Summarize four changes in the updated school district analysis after reading and math scores for the ninth grade at Thomas High School have been replaced with NaNs.
Ultimately, dropping the 9th grade scores from Thomas High School that were impacted by academic integrity had very little (in most cases no) impact on the analyses Maria needed us to complete to help her team at the district office. Below of a list of each distinguishable difference we could determine after dropping the 9th grade scores from Thomas High School.
-
District-Wide Impact
- The average math score decreased by .1 overall when Thomas High School's 9th graders were removed
-
Thomas High School Impact
- Average math scores decreased from 83.418349 to 83.350937, while average reading scores increased from 83.848930 to 83.896082
- The percent of students passing math decreased from 93.272171 to 93.185690, while percent of students passing reading decreased from 97.308869 to 97.018739
- The percent of overall students passing decreased from 90.948012 to 90.630324
-
As stated before, these changes are all very small and not very noteworthy.
-
The district-wide math score decreased that tiny amount because Thomas High School 9th graders had one of the highest average scores for math, so removing that would inevitably bring the average down, even though it is still a small amount.
-
The same logic can be applied to Thomas High's scores, where the 9th graders had the highest average math score of any grade at Thomas High.

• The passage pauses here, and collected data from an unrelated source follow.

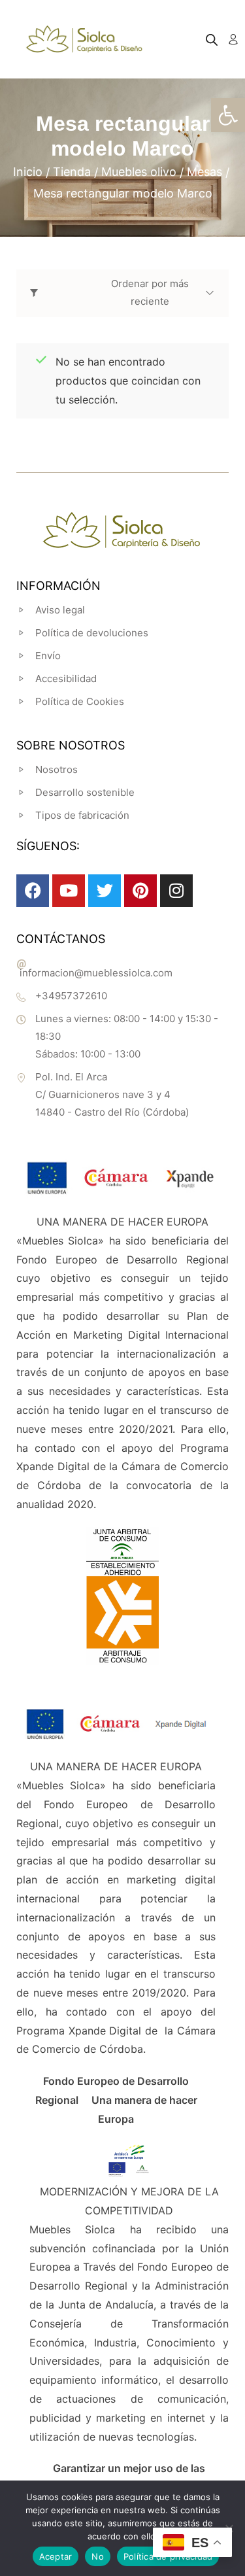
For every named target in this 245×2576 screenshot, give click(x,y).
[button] (228, 115)
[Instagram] (176, 890)
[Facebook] (32, 890)
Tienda (72, 172)
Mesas (204, 172)
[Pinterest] (140, 890)
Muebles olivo (138, 172)
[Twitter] (104, 890)
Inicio (27, 172)
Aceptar (56, 2556)
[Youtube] (68, 890)
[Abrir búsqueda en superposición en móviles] (211, 39)
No (97, 2556)
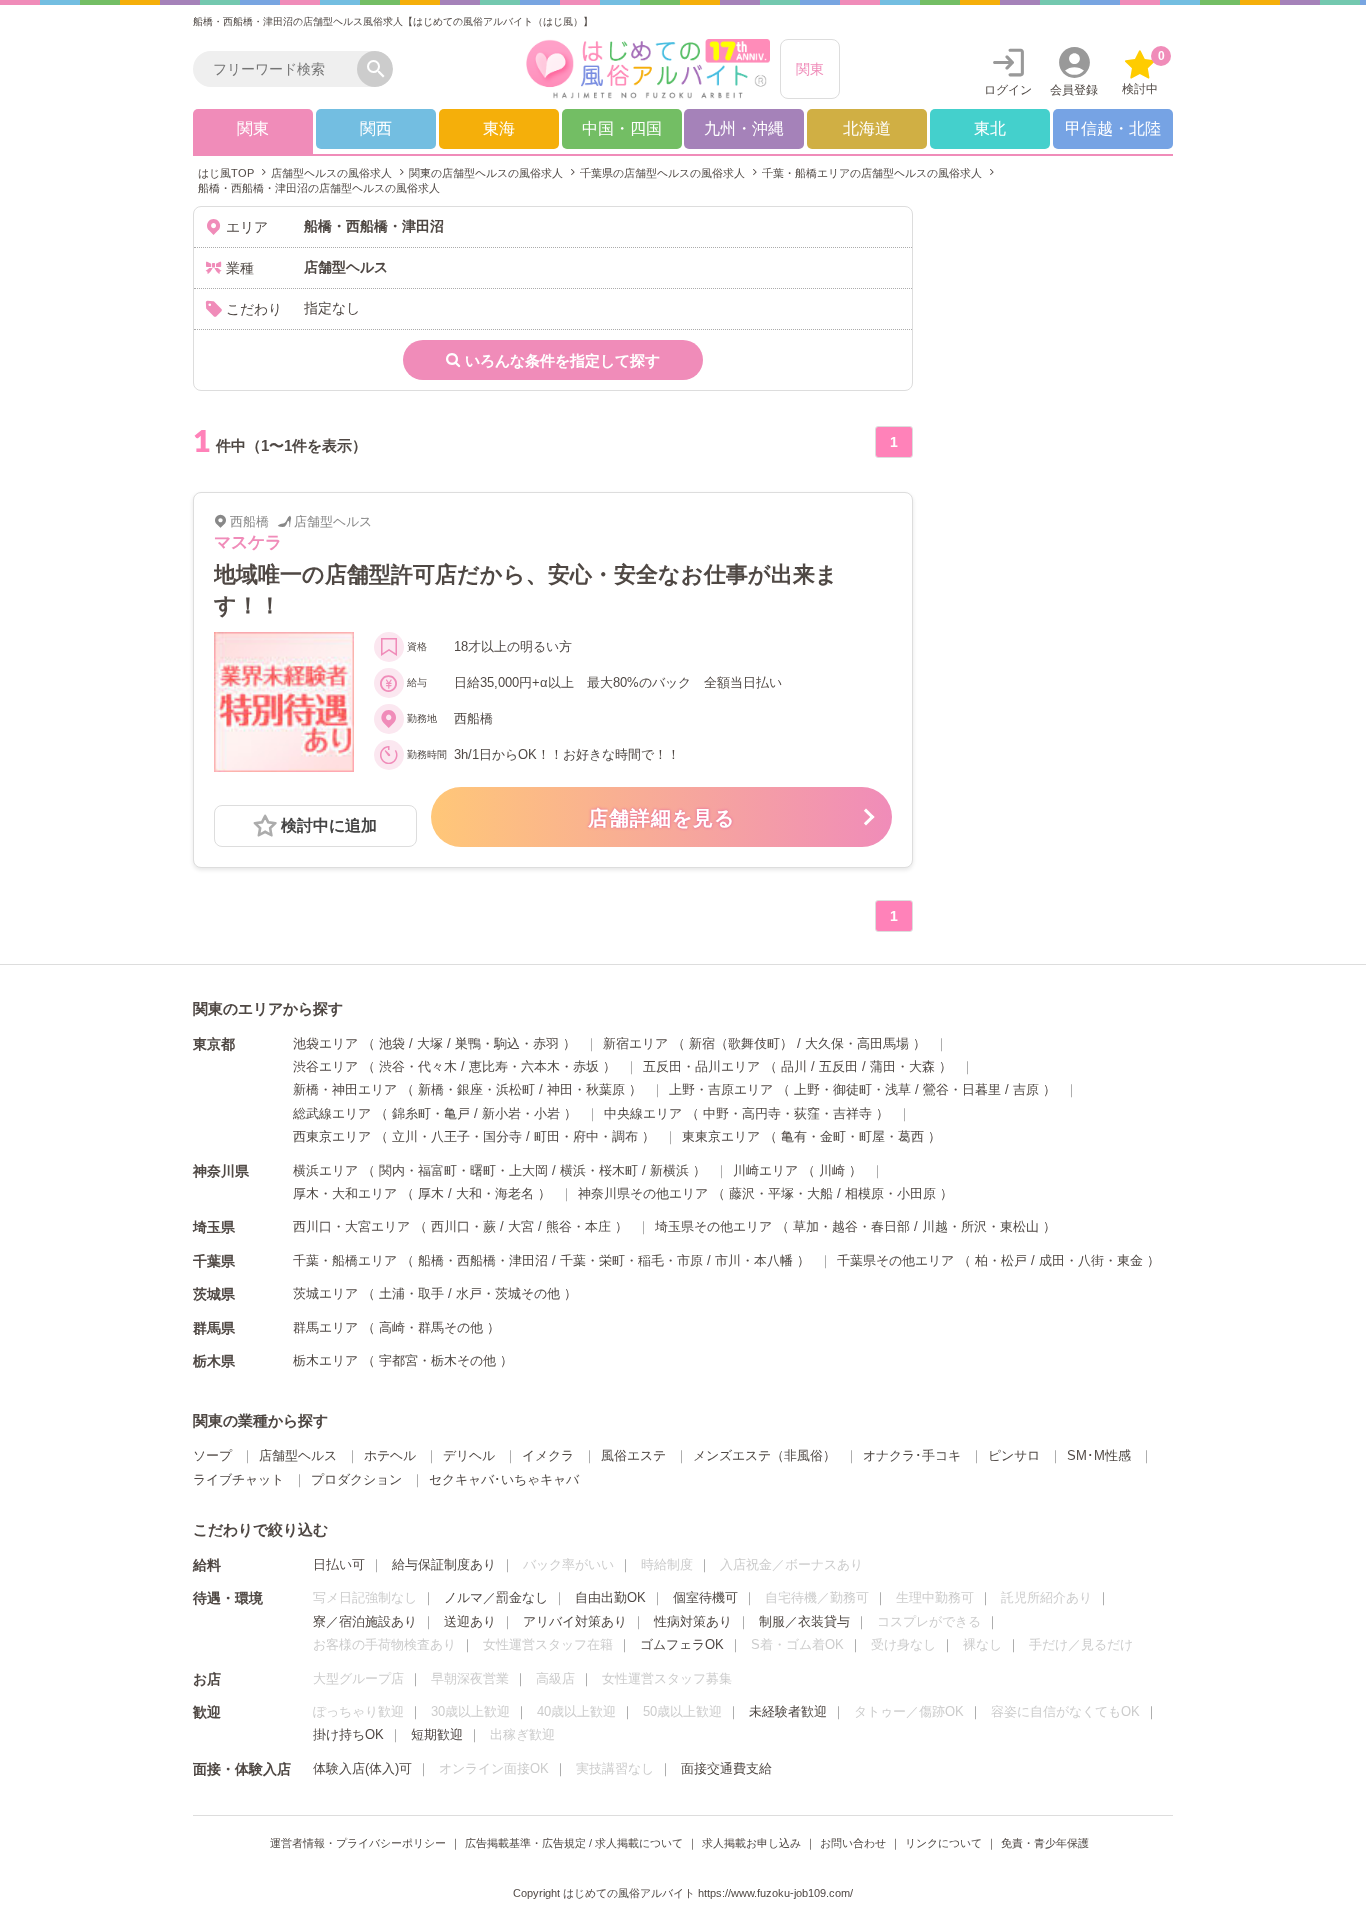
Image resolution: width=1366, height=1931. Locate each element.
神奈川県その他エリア (643, 1193)
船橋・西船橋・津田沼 (483, 1260)
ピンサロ (1014, 1455)
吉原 (1026, 1089)
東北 (990, 128)
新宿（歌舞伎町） (741, 1043)
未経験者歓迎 (788, 1711)
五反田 (838, 1066)
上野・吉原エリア (721, 1089)
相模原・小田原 (890, 1193)
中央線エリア (643, 1113)
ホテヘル (390, 1455)
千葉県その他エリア (895, 1260)
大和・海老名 (495, 1193)
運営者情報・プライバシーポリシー (358, 1843)
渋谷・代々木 (418, 1066)
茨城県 (214, 1294)
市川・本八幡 (754, 1260)
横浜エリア (325, 1170)
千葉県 (214, 1261)
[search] (280, 69)
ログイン (1008, 90)
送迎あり (470, 1621)
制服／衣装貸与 (804, 1621)
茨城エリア (325, 1293)
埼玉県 (214, 1227)
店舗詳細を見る (661, 818)
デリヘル (469, 1455)
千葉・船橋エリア (345, 1260)
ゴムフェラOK (682, 1644)
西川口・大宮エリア (351, 1226)
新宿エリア (635, 1043)
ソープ (212, 1455)
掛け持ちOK (348, 1734)
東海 (499, 128)
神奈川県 (221, 1171)
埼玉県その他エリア (713, 1226)
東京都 (214, 1044)
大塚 (430, 1043)
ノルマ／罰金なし (496, 1597)
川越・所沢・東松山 (980, 1226)
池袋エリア (325, 1043)
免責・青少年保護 (1045, 1843)
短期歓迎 (437, 1734)
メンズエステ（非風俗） (764, 1455)
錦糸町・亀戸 (431, 1113)
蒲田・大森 (902, 1066)
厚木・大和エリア (345, 1193)
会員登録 (1074, 90)
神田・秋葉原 (586, 1089)
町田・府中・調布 (586, 1136)
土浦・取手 (411, 1293)
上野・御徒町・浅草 (852, 1089)
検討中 (1143, 72)
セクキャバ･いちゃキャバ (504, 1479)
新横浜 (669, 1170)
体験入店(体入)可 (362, 1768)
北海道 (867, 128)
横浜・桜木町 (599, 1170)
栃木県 (214, 1361)
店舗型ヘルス (298, 1455)
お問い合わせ (853, 1843)
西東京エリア (332, 1136)
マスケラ (248, 542)
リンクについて (943, 1843)
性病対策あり (693, 1621)
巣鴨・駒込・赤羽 (507, 1043)
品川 (794, 1066)
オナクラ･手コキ (912, 1455)
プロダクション (356, 1479)
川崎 (832, 1170)
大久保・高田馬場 (857, 1043)
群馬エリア (325, 1327)
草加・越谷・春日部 (851, 1226)
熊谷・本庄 (578, 1226)
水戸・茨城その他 (508, 1293)
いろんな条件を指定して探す (562, 360)
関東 (810, 69)
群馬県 (214, 1328)
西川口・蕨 (463, 1226)
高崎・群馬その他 (431, 1327)
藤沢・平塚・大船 (781, 1193)
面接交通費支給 (726, 1768)
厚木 (431, 1193)
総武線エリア (332, 1113)
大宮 (521, 1226)
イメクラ (548, 1455)
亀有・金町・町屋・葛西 (852, 1136)
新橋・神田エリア (345, 1089)
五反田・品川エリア (701, 1066)
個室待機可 (705, 1597)
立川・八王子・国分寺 (457, 1136)
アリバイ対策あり (575, 1621)
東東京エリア (721, 1136)
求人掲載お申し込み (751, 1843)
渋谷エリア (325, 1066)
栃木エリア (325, 1360)
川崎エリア (765, 1170)
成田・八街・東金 (1091, 1260)
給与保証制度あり (444, 1564)
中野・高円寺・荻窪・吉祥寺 (787, 1113)
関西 (376, 128)
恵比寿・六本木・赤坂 (534, 1066)
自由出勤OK (610, 1597)
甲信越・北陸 (1113, 128)
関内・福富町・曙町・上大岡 (463, 1170)
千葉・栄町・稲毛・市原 (631, 1260)
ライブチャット (238, 1479)
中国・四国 (622, 128)
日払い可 (339, 1564)
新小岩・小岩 (521, 1113)
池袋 (392, 1043)
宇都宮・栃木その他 (437, 1360)
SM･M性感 (1099, 1455)
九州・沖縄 (744, 128)
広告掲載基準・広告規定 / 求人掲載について (574, 1843)
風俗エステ (633, 1455)
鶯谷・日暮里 (962, 1089)
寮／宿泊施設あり (365, 1621)
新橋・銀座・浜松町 (476, 1089)
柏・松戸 (1001, 1260)
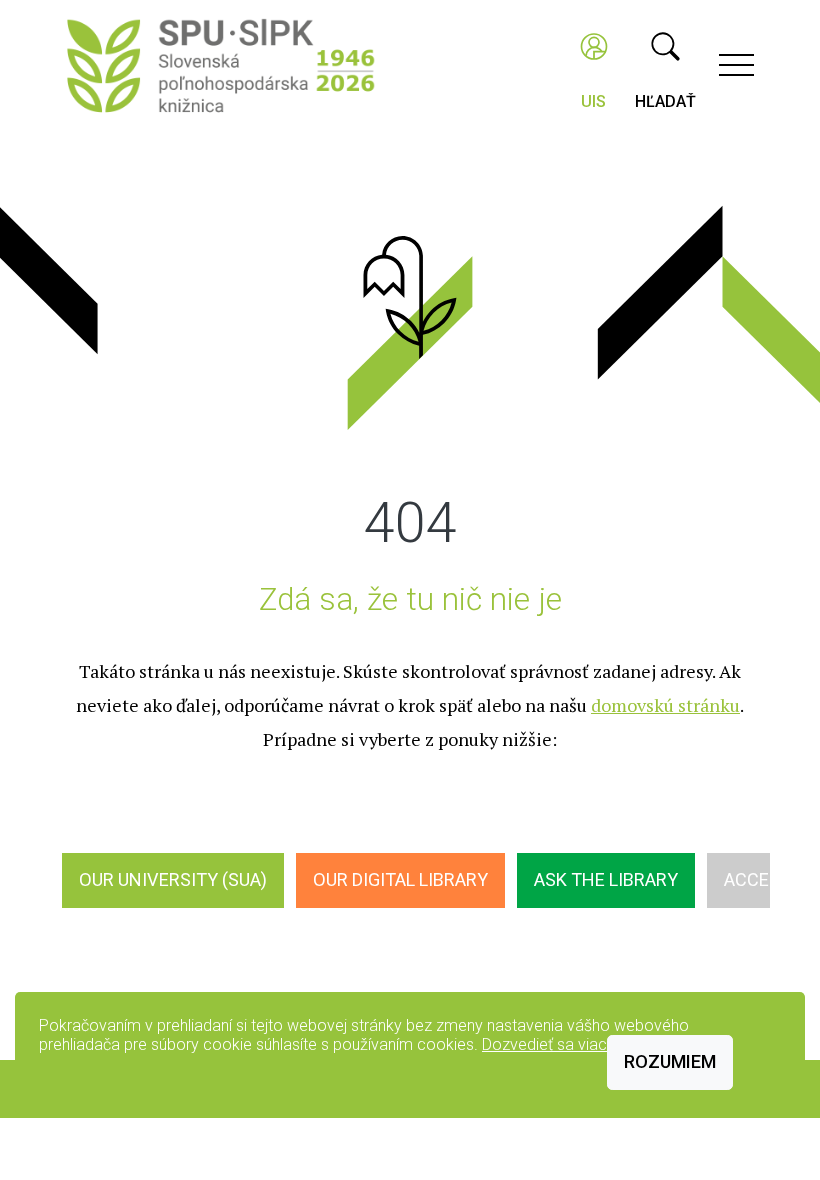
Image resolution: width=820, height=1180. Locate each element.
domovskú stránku (665, 705)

This is why we see the decrease in average math scores and percent of students passing math at Thomas High.
-
For reading scores at Thomas High School, however, 9th graders actually had the second lowerst average scores of all the grades, and 10th graders performed notably better than the rest of the grades. This is why we see the slight increase in average reading scores at Thomas High after 9th grade scores were removed, but it does not explain why the percent of students passing reading still decreased. This might have something to do with the number of students in each grade potentially being different enough that one grade's failing students begin to outweigh the other two after 9th graders were removed (but this is just a guess).
-
For the percent of overall students passing decreasing, it's the same logic as everything listed above, with the small increase in average reading scores not being able to outweigh the decrease in virtually every other category impacted.